能登地震以来、おおよそ月4件程度くらいの耐震診断・補強プラン作成のご依頼がきていますが、今日もその診断調査の日でした。耐震診断に伺う際に必ずお聞きしていることとして、建築当時の「図面」などがあるか?ということなのですが、やはり図面がないことのほうが多いです。ですが、今回は結構多種多様な図面がありました!図面の存在としてたいへん助かるのは、構造的な部分での情報となる「伏図」というものです。
伏図があれば、どこが耐力壁となりうるか?という想定がしやすくなるのと、追加でどこに耐力壁を作ったらよいか?ということも計画しやすくなります。これは以前にもブログテーマにしましたが、「基礎-土台(2階な床梁)-梁」で構成されている面でしか有効な耐力壁にはならないわけで、その手がかりとしての「基礎」や「梁」の場所がある程度想定できるからです。
また、今回の図面資料には「矩計図」もありました。これも重要な情報です。特に基礎の断面詳細の記載がある「矩計図」は、マジでたすかります。

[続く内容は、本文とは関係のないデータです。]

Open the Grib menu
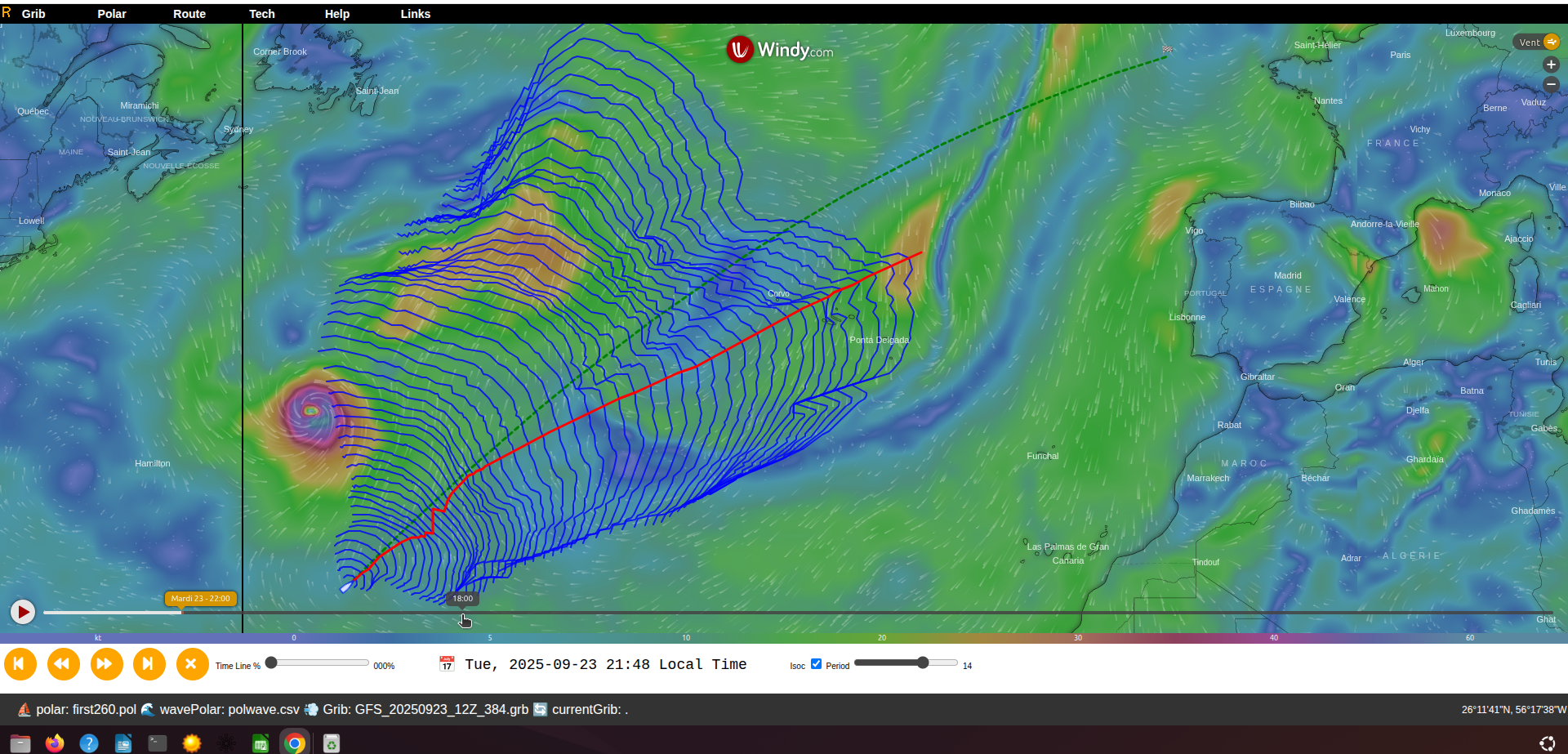 click(33, 14)
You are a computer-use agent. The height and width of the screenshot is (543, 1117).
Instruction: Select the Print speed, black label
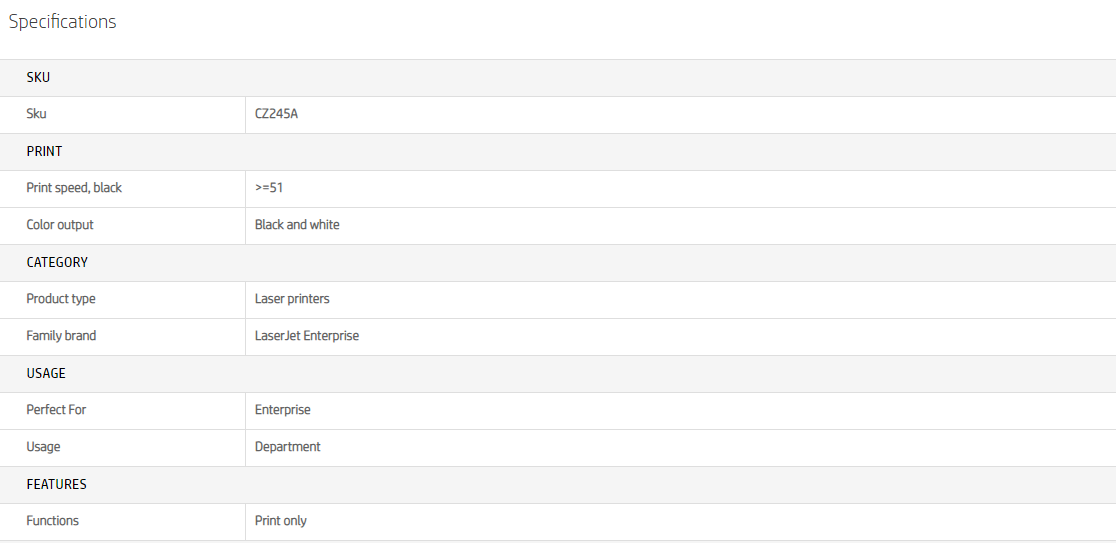coord(74,188)
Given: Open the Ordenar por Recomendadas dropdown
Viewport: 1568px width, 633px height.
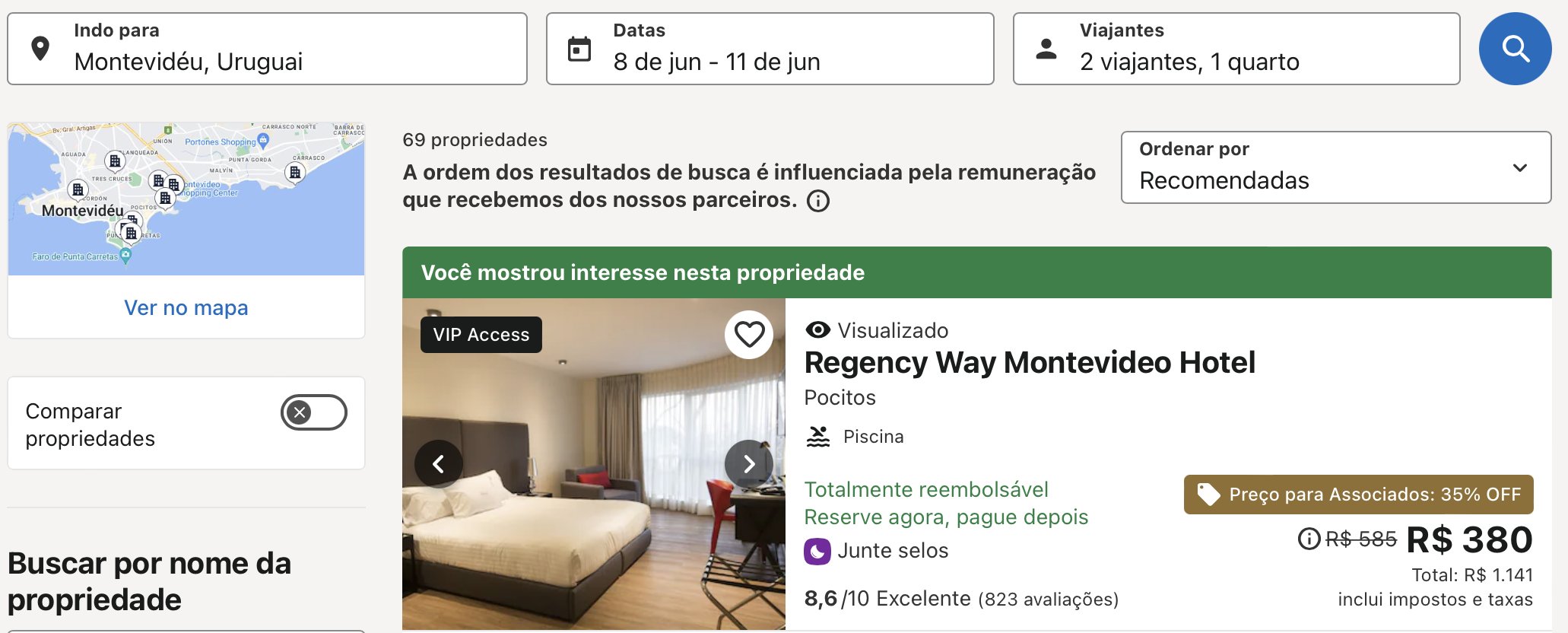Looking at the screenshot, I should click(x=1336, y=167).
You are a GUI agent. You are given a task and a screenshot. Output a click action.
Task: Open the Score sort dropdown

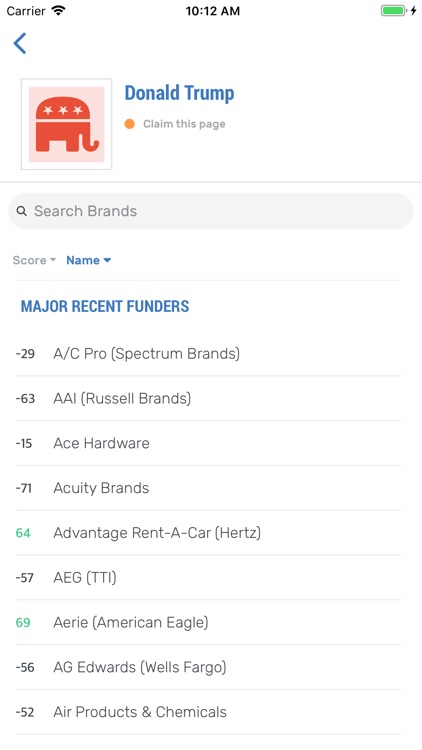coord(34,260)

この物件は昭和54年の建築なのですが、たいへんしっかりとした図面でした。ぶっちゃけ、令和の今でも「4号特例」だとか言って、舐めた図面しか作らないところは多いわけですから、ちゃんと責任感をもって建築に携わっているか(いたか)は、作成された図面にも表れるわけです。
仕上げ表もありますので、面材関係の状況もおおよそ推定できます。これも耐震性の評価の際には非常に役に立ちます。
立面図には斜め線が記載されていますが、これが「筋交い」を意味しています。当時の筋交いの設置計画は、おおよそ外壁面に配置することが多く、内部への配置はないわけではないのですが少ないです。
さて、図面の帯を見て納得です。「日本電建」さんは今はもうありませんが、昭和54年当時は在来木造住宅メーカーとしてはかなりトップのシェアを誇っていた会社です。これまで耐震診断では保管されている図面を拝見していますと、日本電建さんの住宅の場合はこのような図面が保管されている割合が高いです。
今も昔も同じですが、こうした「図面」というのは、どのような意図で、どのように作られたのか?という「具体的な記録」なわけです。この記録なしで建物のメンテナンスは計画できません。特に、構造体をいじるようなメンテナンスを行う場合、例えば、エアコンの設置ひとつとっても、筋交いを切り抜いてしまうような不手際をしないようにするには、図面などの記録が必要なのです。もちろん、その図面と違っている場合もないわけではありません。ですが、その際にもある程度の「類推」ができる「手がかり」にはなります。
建物が建ってしまってからが図面の存在価値が大きくなるとご理解いただければと思います。